3. Corridor doors to the Pharmacy and Little Central lacked positive latching on the top leaf of the door.
Tag No.: K0364
section 19.3.6.4.1. This standard deficiency practice affected entire facility on the day survey.
Findings include:
On July 11, 2017 at 10:55 AM, observation revealed air transfer grilles in the following corridor door of the facility:
1. East Ice Machine Room
2. East Clean Linen Room
These corridor doors were unable to resist and limit the transfer of smoke throughout the facility.
Tag No.: K0372
Based on observations, the facility failed to properly provide smoke barrier walls for the purpose of providing one half hour fire resistance in accordance NFPA 101 section 19.3.7.3. This standard deficiency practice affected entire facility on the day survey.
Findings Include:
On July 11, 2017 at 1:30 PM, observation revealed all three (3) smoke barrier walls in the facility did not properly extend to the roof deck of the facility. The three (3) smoke barrier walls terminated at the old plaster ceiling but the ceiling was no longer intact and solid. The old plaster ceilings contain unsealed holes.
Tag No.: K0374
Based on observations and testing, the facility failed to properly maintain door openings in smoke barrier walls as per NFPA 101 sections 19.3.7.8 and 19.2.2.2.7. This standard deficiency practice affected entire facility on the day survey.
Findings Include:
On July 11, 2017, at 1:20 PM, observation revealed the magnetic locks on all three (3) smoke barrier doors in the facility would re-energize and lock when the fire alarm system was silenced mode. The magnetic locks, on all three (3) smoke barrier doors, should not have re-engaged to hold the doors in the open position.
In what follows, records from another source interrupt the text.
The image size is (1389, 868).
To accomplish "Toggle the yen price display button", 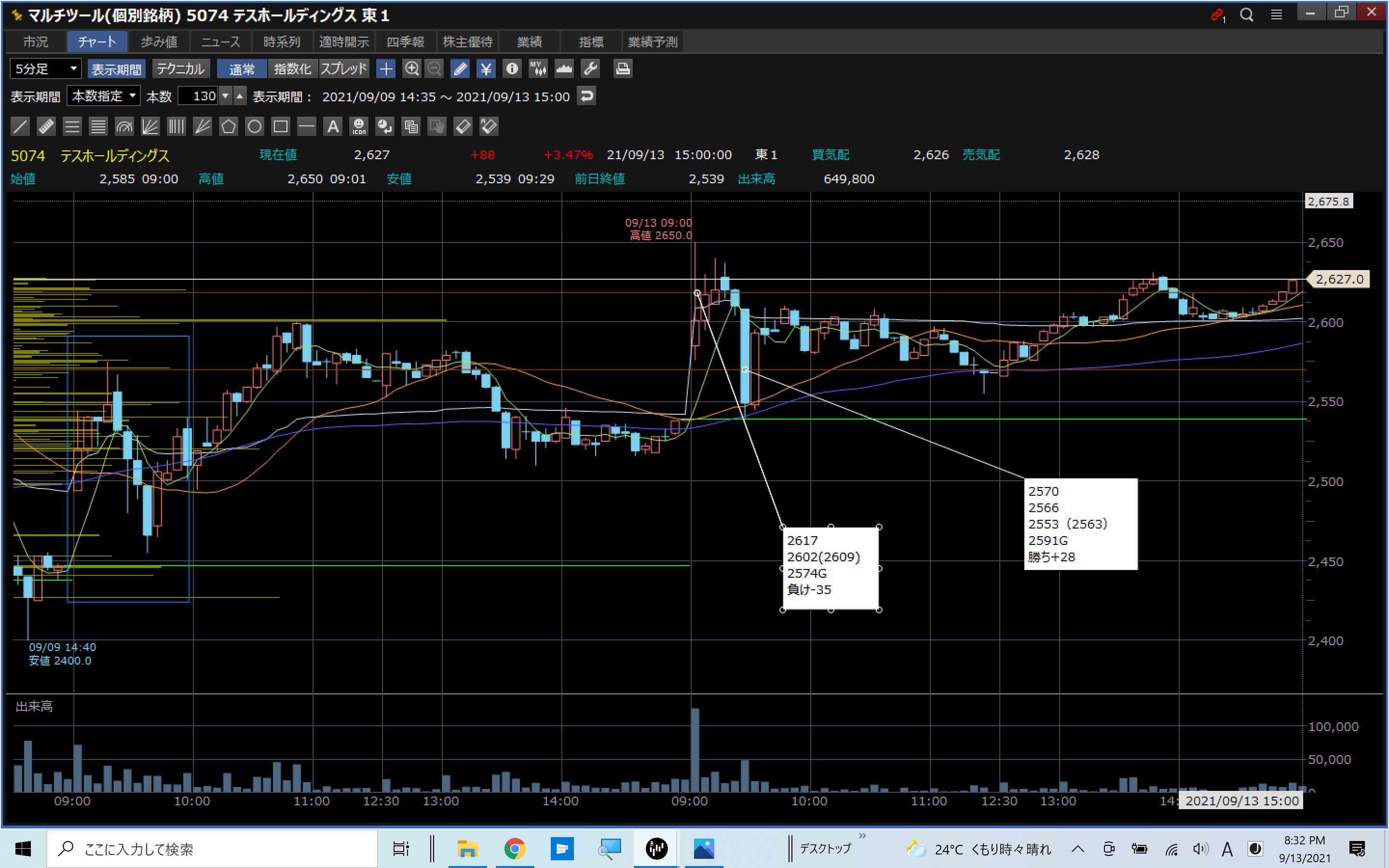I will 486,69.
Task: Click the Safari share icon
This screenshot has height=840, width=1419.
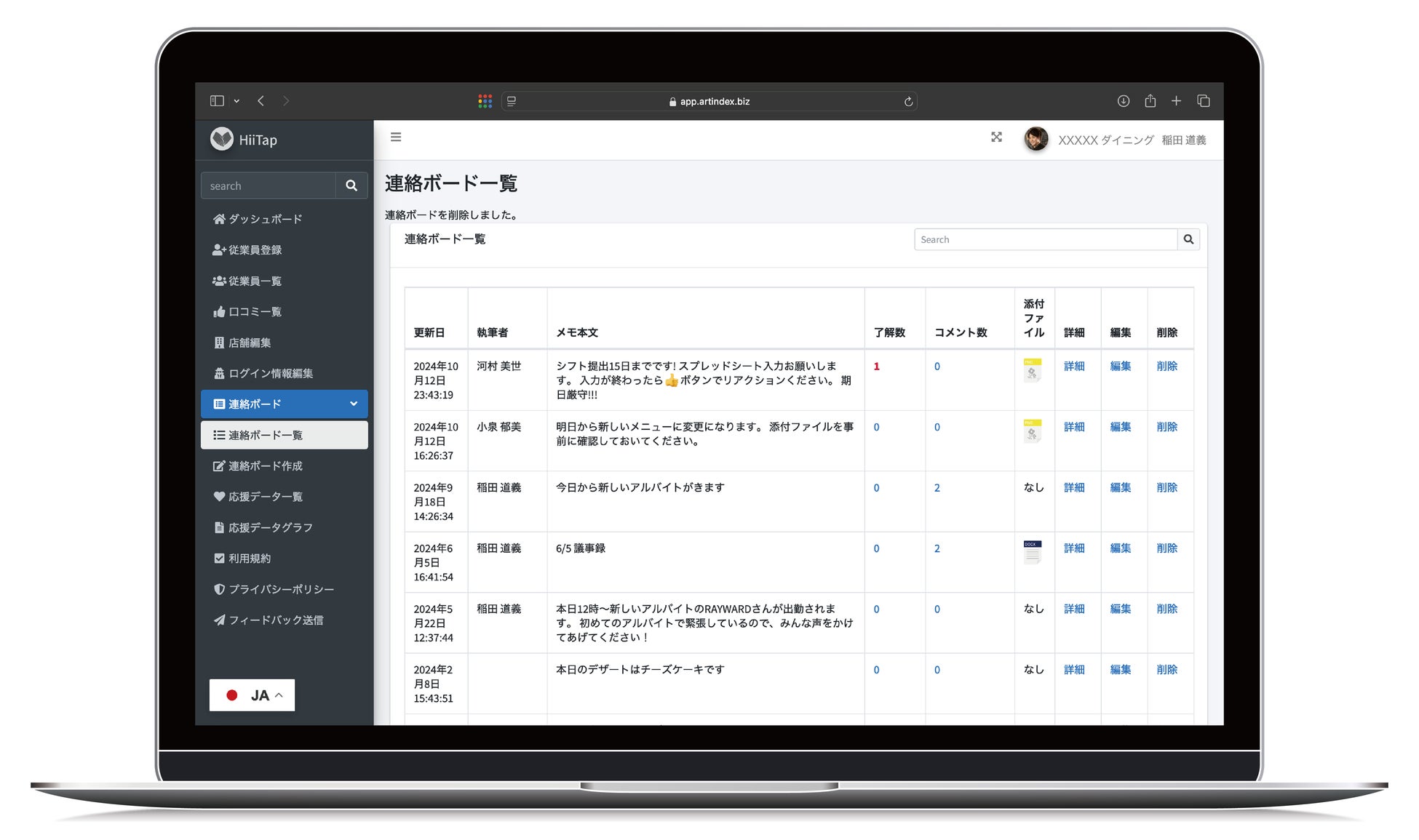Action: [1150, 101]
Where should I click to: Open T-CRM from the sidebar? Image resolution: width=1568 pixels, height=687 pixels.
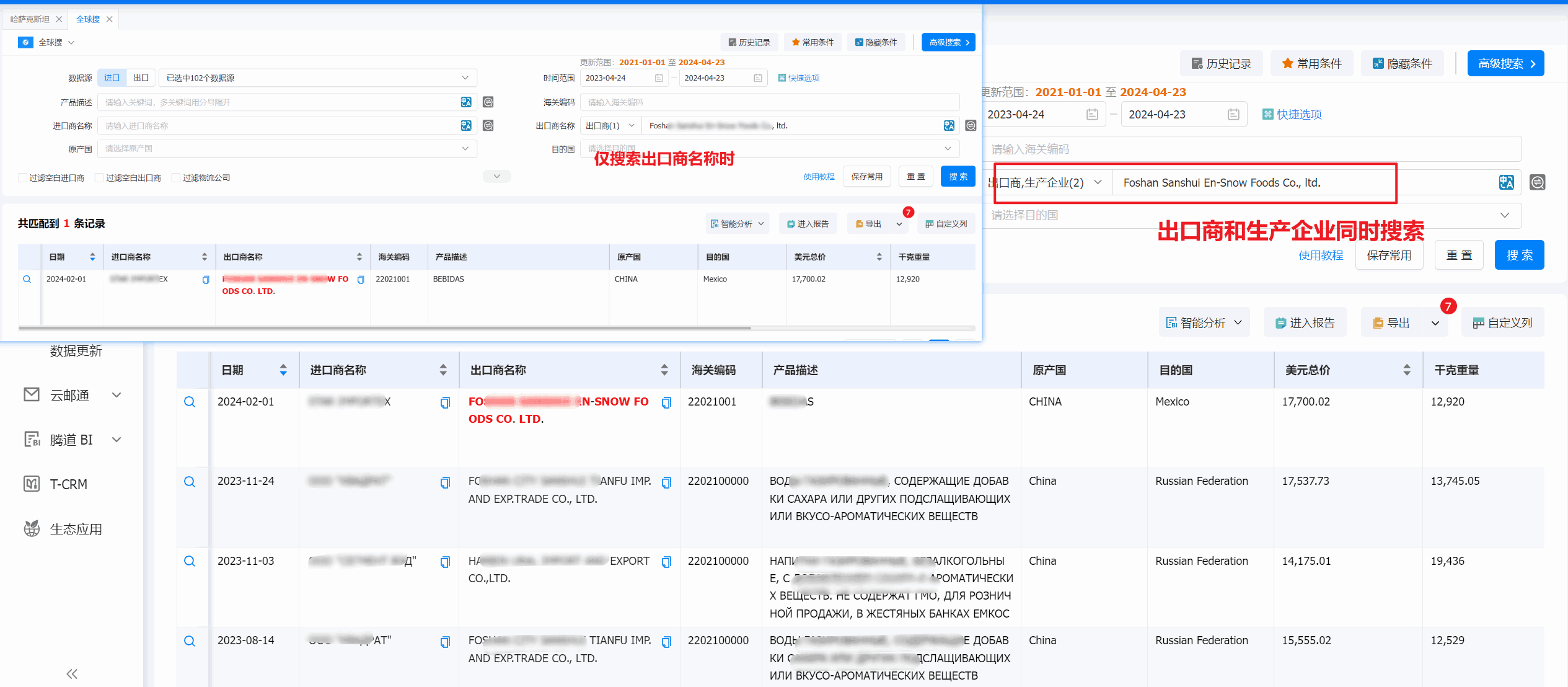click(67, 484)
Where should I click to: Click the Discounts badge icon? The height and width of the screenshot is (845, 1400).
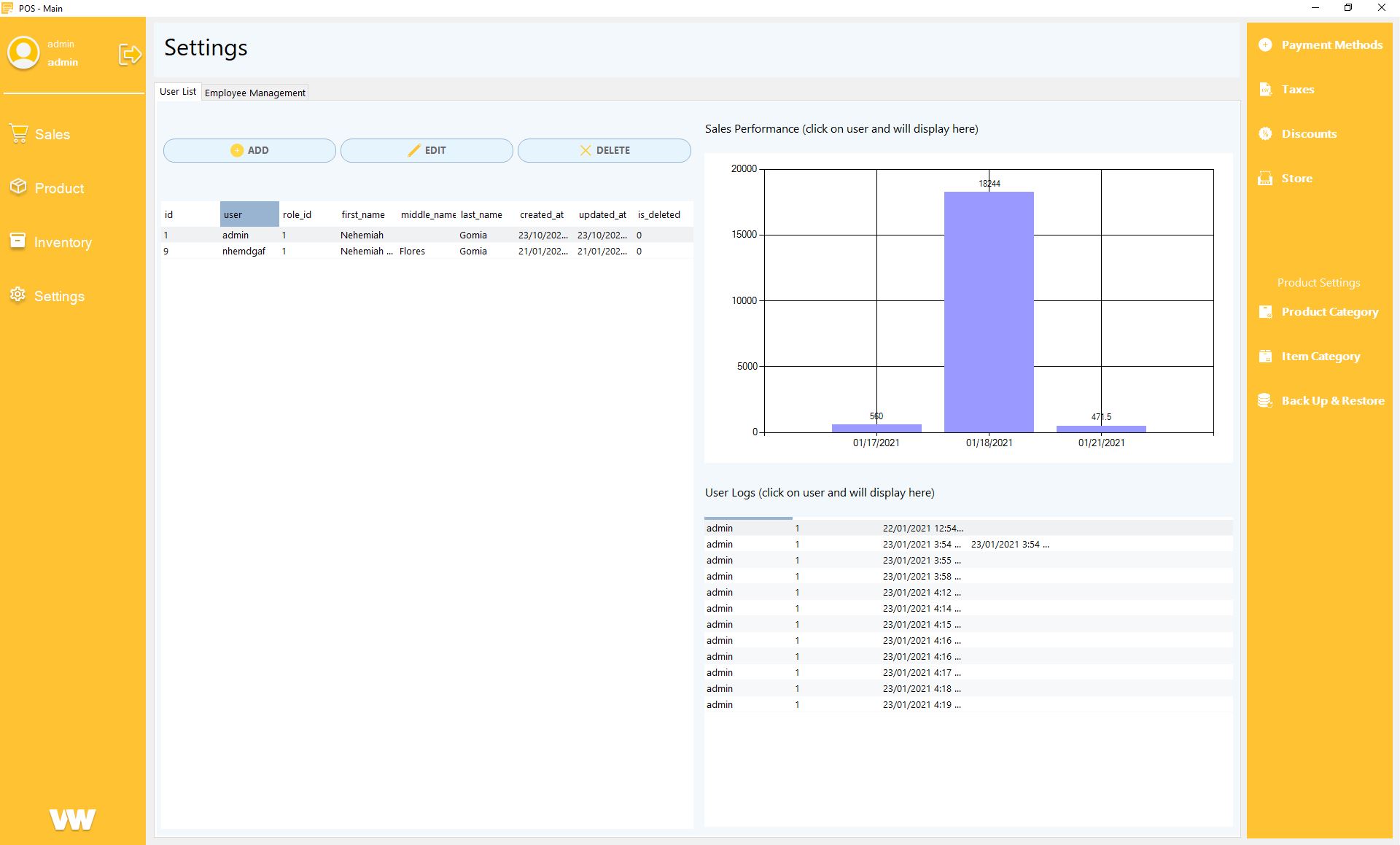click(x=1265, y=133)
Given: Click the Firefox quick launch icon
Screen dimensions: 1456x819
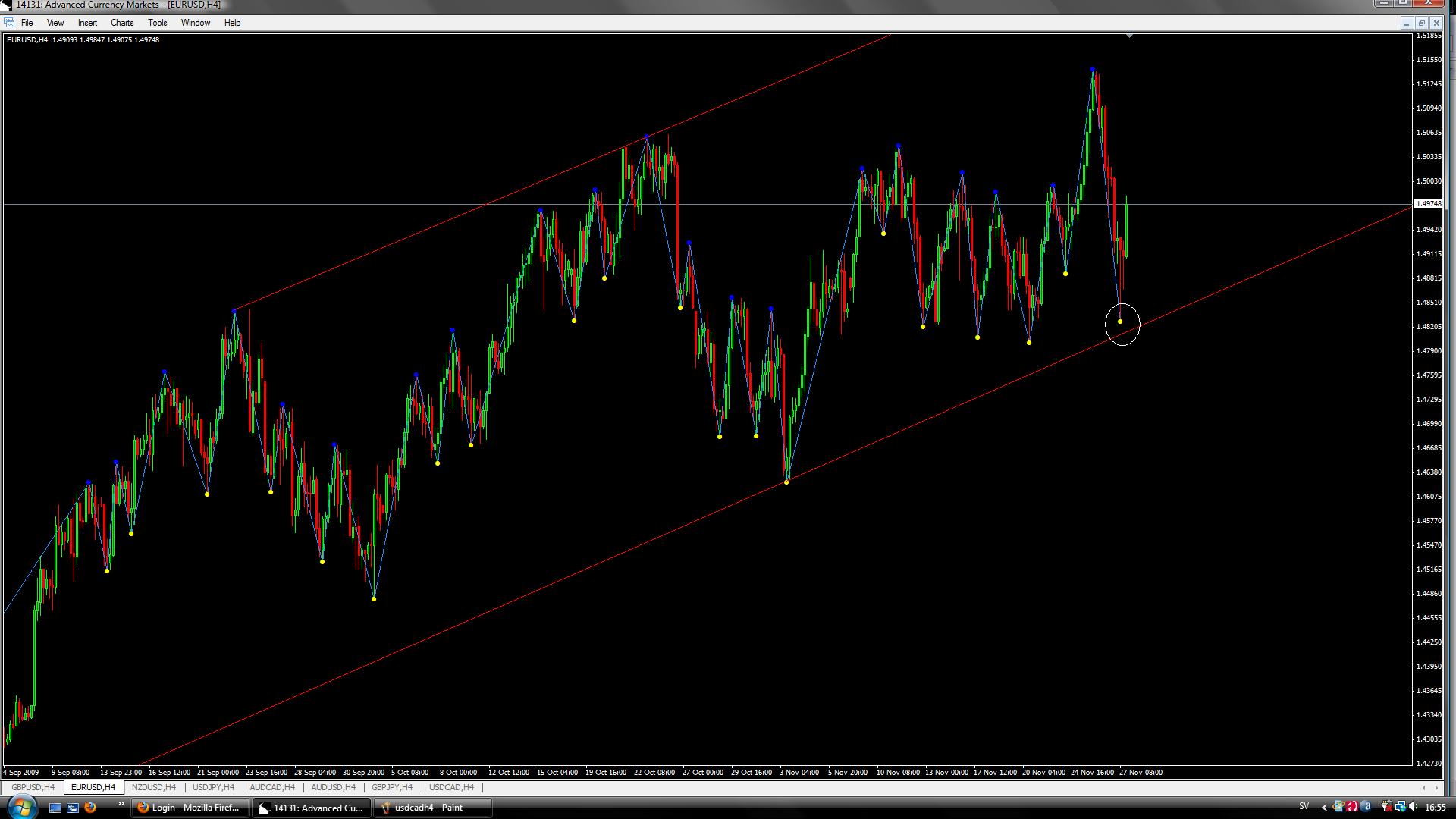Looking at the screenshot, I should 90,808.
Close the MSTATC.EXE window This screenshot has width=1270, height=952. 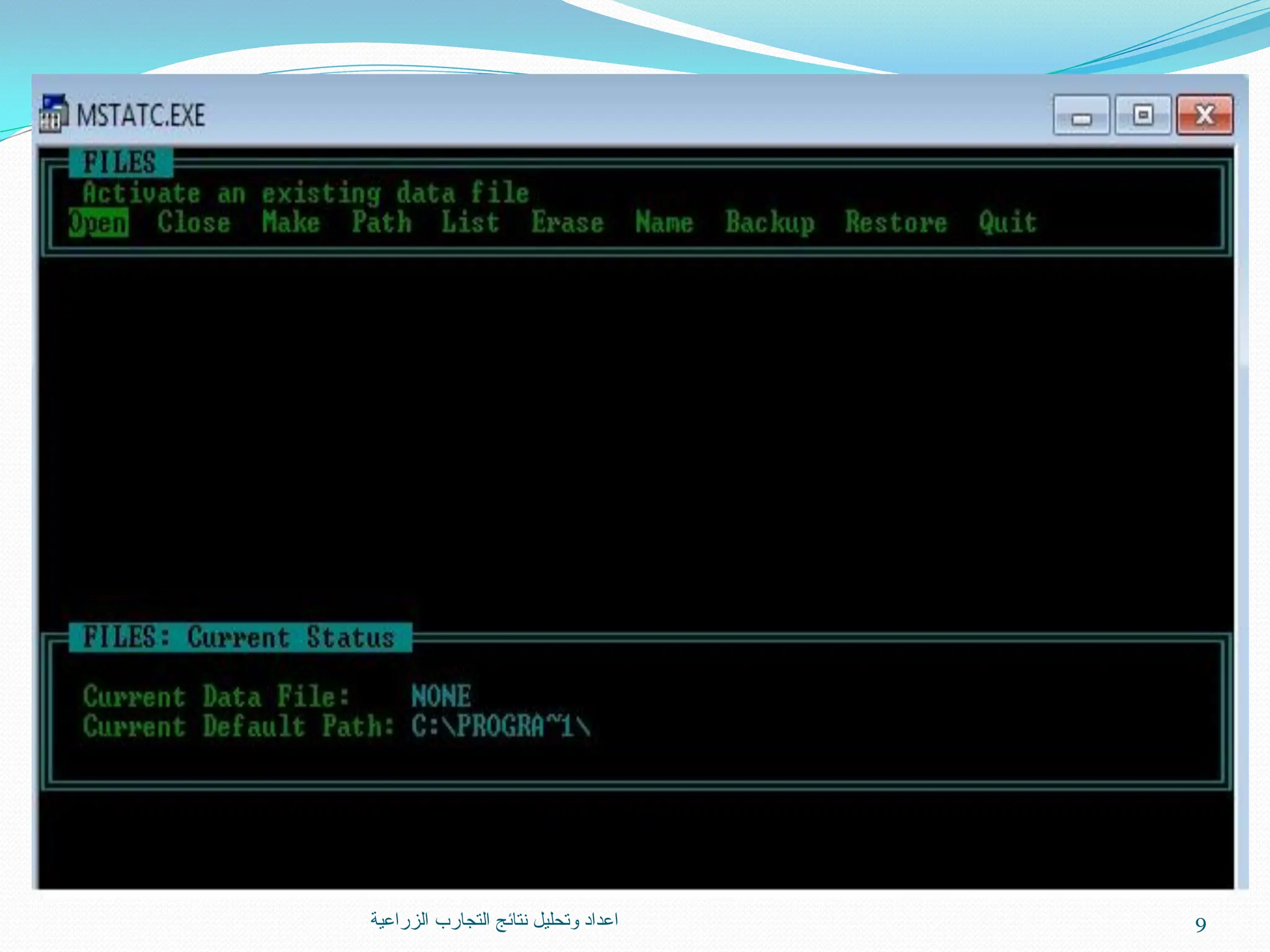click(1204, 115)
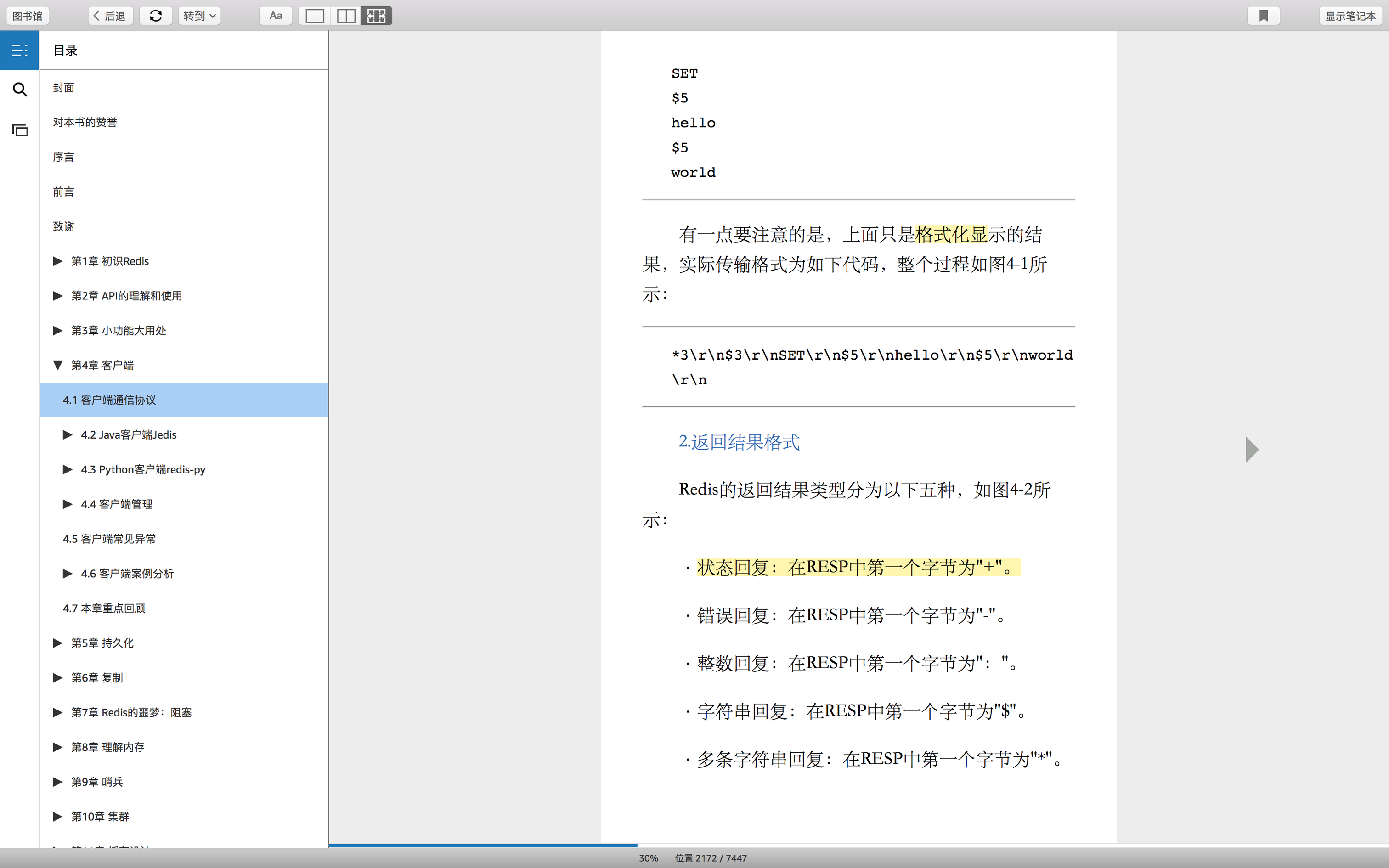Click the 图书馆 library button
Viewport: 1389px width, 868px height.
28,16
The fire alarm system was still initiated, therefore the magnets locks on all three (3) smoke barrier doors shall be in the demagnetize position.
Tag No.: K0916
Based on observations, the facility failed to properly protect the entire generator's required components as required by NFPA 99 section 6.4.1.1.17. This standard deficiency practice affected entire facility on the day survey.
Findings include:
On July 11, 2017 at 12:28 PM, observation revealed no hard wired, remote annunciator panel for generator at a constantly monitored location (ex. nursing station, or etc ....) in the facility.
Tag No.: K0918
Based on observation (testing and document review), the facility did not maintain the generator in accordance to NFPA 99 section 6.4.4 and NFPA 110 section 8.4.2. This standard deficiency practice affected entire facility on the day survey.
Findings include:
On July 11, 2017 at 12:25 PM, observation revealed the temporarily installed generator would not crank and transfer power to the facility within the allotted 10 seconds. Observation (at 12:25 PM) also revealed the generator was found to be in warning alarm status. At 12:45 PM, another attempt was made to restart the generator but the generator failed to crank. A generator service company was called by the maintenance director and a generator technician was able to repair the generator allowing power to be transferred to the facility. The generator technician brought a backup generator to the facility in case of a power failure to the facility.
On July 11, 2017 at 11:35 AM, the facility could not provide documentation of monthly load test performed on the generator in the last year at the facility. The monthly load test shall be performed at least the required 30 minutes.